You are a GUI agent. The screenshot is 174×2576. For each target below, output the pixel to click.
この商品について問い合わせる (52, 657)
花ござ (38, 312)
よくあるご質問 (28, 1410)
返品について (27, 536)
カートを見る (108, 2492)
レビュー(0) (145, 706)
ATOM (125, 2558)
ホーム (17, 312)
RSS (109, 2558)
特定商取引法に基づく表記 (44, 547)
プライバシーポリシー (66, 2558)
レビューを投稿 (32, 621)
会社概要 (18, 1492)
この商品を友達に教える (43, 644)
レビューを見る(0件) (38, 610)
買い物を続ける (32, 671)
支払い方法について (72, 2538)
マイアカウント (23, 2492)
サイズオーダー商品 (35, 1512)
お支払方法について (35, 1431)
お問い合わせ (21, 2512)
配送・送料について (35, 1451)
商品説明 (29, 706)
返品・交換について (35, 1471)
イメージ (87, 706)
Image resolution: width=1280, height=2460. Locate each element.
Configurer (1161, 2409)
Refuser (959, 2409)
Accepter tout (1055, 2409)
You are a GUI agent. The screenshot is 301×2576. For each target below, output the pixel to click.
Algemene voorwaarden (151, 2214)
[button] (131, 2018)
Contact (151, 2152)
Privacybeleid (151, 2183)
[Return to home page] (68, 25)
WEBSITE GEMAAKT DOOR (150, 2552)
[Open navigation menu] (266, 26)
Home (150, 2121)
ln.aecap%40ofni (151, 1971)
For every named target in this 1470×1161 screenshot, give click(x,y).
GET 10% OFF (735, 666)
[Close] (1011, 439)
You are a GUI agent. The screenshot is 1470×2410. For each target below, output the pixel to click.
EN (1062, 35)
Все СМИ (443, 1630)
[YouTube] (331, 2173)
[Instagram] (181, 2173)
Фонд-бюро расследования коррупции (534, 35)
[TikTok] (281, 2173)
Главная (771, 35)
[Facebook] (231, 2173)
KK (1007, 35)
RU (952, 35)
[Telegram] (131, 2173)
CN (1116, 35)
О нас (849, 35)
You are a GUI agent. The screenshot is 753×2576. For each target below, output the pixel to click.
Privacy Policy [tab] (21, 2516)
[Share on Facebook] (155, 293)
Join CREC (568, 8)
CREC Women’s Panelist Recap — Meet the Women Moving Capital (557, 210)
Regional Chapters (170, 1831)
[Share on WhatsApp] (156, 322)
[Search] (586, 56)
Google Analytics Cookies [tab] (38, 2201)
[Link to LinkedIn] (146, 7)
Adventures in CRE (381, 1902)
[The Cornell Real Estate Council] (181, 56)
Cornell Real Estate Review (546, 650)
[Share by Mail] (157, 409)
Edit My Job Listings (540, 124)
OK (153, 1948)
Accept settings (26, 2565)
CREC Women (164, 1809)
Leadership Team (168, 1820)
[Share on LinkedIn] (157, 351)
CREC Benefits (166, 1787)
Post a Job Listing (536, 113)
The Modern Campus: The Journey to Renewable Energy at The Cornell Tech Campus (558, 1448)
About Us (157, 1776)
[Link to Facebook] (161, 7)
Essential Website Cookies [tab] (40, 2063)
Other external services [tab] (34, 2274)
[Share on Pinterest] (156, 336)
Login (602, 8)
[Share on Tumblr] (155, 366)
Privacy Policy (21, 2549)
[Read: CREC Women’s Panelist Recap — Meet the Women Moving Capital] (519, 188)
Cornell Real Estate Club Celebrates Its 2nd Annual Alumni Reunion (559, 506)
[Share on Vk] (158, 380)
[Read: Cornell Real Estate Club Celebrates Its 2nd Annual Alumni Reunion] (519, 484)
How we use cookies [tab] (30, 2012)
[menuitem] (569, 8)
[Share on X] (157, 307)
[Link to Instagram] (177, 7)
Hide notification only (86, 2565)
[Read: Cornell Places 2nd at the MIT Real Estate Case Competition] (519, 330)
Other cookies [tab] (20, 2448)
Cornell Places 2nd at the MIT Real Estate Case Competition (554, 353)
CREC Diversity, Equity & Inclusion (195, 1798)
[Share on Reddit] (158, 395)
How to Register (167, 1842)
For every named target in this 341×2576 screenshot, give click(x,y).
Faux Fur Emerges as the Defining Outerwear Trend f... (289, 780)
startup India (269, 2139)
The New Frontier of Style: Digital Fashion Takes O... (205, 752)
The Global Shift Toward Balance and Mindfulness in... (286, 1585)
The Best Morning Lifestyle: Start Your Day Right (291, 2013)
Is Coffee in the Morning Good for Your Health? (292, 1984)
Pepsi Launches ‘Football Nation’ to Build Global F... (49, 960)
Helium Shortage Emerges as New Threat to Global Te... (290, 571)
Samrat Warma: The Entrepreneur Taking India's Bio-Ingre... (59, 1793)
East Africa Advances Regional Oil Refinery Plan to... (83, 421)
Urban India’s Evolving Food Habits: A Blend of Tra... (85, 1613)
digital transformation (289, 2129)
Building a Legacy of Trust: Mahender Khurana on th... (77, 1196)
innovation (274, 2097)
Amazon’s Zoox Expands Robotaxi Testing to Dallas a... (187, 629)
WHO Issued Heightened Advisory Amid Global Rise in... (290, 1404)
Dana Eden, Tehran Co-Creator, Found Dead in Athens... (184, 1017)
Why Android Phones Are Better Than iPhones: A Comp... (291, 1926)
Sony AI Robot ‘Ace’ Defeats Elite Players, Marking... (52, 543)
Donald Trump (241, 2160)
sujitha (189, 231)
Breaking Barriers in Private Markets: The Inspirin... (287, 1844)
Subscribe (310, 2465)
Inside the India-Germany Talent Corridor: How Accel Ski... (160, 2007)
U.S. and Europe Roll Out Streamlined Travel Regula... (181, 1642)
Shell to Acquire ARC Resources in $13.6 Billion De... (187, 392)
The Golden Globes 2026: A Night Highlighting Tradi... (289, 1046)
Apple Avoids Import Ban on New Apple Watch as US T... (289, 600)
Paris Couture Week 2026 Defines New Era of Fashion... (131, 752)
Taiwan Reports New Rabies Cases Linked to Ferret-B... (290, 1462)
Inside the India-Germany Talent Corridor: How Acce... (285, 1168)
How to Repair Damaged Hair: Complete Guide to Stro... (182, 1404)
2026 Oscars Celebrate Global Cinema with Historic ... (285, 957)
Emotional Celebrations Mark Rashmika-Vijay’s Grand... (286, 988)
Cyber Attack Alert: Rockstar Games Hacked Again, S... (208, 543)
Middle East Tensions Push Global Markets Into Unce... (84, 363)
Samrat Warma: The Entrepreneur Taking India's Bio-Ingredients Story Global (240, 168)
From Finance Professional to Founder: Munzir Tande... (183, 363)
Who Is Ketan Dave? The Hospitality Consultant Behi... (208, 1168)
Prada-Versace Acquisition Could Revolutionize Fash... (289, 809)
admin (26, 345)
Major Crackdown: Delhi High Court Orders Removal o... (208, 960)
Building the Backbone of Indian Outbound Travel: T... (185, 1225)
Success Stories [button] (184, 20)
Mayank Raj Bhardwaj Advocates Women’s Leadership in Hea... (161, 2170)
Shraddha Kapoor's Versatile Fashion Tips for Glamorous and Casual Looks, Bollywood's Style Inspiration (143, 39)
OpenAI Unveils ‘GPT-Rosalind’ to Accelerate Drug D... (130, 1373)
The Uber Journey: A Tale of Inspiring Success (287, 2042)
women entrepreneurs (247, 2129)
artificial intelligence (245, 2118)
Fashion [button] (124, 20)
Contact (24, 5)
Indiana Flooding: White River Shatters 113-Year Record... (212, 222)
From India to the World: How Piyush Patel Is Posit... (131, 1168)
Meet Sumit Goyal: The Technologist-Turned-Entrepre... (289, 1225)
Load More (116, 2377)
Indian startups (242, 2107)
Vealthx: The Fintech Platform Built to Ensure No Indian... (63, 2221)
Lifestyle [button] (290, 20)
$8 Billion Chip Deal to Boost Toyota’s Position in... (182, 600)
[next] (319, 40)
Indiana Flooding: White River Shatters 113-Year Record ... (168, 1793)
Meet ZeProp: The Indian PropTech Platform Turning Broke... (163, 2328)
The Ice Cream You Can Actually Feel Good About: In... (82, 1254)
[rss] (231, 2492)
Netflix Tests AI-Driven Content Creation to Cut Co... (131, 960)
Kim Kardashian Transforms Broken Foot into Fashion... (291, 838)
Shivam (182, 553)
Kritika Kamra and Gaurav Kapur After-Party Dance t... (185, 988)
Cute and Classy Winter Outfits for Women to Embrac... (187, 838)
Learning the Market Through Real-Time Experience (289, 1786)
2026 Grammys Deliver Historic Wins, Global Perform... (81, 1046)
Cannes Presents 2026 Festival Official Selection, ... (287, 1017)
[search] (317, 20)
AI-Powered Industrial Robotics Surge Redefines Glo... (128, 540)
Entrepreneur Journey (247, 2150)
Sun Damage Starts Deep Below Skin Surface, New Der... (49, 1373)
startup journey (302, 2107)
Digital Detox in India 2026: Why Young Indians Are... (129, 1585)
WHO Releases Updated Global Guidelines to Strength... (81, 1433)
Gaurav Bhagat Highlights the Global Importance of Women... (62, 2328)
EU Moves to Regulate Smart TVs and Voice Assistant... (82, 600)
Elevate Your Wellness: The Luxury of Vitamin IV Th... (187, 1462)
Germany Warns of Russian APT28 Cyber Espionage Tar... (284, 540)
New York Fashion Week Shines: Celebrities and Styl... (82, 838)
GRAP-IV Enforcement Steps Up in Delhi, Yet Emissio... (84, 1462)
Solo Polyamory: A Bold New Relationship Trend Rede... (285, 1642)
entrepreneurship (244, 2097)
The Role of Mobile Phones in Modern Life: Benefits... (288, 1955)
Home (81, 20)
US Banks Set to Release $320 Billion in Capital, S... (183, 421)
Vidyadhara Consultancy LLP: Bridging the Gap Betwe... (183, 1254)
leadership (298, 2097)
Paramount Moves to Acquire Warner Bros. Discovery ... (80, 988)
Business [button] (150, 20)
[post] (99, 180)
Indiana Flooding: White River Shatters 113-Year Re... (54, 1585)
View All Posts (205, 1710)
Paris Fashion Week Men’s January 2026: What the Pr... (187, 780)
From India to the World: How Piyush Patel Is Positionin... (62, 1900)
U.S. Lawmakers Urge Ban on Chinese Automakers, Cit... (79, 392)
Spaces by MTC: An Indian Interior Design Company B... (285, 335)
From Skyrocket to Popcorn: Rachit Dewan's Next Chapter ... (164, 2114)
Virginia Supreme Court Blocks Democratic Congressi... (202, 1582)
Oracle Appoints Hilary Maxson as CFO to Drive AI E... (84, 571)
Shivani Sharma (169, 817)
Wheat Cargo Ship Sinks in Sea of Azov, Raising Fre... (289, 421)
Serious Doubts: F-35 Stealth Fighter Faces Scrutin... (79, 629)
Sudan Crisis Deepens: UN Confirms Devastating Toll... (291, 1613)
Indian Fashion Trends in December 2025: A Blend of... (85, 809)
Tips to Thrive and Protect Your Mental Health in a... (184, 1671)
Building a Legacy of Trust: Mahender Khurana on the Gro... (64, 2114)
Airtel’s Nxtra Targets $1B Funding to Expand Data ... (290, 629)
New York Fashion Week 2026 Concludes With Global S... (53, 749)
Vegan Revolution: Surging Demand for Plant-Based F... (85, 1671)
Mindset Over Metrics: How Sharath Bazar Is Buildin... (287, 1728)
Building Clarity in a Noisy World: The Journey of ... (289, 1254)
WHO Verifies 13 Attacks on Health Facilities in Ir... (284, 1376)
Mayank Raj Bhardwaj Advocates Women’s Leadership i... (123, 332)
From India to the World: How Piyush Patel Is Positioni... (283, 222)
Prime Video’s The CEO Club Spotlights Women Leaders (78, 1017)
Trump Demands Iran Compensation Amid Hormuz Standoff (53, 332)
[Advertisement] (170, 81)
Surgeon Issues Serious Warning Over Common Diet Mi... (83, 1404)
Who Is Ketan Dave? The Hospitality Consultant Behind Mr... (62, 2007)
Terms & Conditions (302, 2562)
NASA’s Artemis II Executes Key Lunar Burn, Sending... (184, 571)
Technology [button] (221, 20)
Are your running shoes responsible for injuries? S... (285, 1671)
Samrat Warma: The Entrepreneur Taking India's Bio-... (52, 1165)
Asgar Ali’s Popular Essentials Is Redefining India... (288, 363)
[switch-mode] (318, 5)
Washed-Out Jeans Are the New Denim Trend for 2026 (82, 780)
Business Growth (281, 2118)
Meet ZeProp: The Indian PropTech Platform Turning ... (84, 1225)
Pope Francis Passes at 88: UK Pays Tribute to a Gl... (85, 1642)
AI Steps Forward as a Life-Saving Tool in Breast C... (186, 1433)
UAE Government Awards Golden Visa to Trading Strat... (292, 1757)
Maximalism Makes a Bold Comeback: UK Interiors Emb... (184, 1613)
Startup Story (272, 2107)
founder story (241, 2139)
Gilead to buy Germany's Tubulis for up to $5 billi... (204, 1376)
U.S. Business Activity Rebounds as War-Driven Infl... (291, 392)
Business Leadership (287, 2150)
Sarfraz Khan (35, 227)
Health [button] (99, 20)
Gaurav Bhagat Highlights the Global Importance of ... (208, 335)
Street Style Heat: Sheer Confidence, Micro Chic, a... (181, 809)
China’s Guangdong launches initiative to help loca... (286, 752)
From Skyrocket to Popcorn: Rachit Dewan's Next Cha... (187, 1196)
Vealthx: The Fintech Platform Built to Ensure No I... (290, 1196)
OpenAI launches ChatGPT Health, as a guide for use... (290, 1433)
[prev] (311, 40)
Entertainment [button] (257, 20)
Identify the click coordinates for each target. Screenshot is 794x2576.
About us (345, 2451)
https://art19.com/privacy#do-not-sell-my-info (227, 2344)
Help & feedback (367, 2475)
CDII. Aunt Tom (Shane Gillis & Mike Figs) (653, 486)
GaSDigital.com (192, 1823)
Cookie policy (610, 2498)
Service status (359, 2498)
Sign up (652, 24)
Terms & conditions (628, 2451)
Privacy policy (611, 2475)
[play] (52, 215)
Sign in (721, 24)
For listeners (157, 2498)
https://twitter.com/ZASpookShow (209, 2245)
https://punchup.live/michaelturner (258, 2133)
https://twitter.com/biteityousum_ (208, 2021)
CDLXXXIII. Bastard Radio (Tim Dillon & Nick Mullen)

------

- **ACTION ITEM**: In the listing above, transcribe exactly everything from the line containing "[Link to LinkedIn] (146, 7)" down to the line containing "About Us (157, 1776)", including both and nothing more.

- **REPLY**:
[Link to LinkedIn] (146, 7)
Adventures in CRE (381, 1902)
[The Cornell Real Estate Council] (181, 56)
Cornell Real Estate Review (546, 650)
[Share by Mail] (157, 409)
Edit My Job Listings (540, 124)
OK (153, 1948)
Accept settings (26, 2565)
CREC Women (164, 1809)
Leadership Team (168, 1820)
[Share on LinkedIn] (157, 351)
CREC Benefits (166, 1787)
Post a Job Listing (536, 113)
The Modern Campus: The Journey to Renewable Energy at The Cornell Tech Campus (558, 1448)
About Us (157, 1776)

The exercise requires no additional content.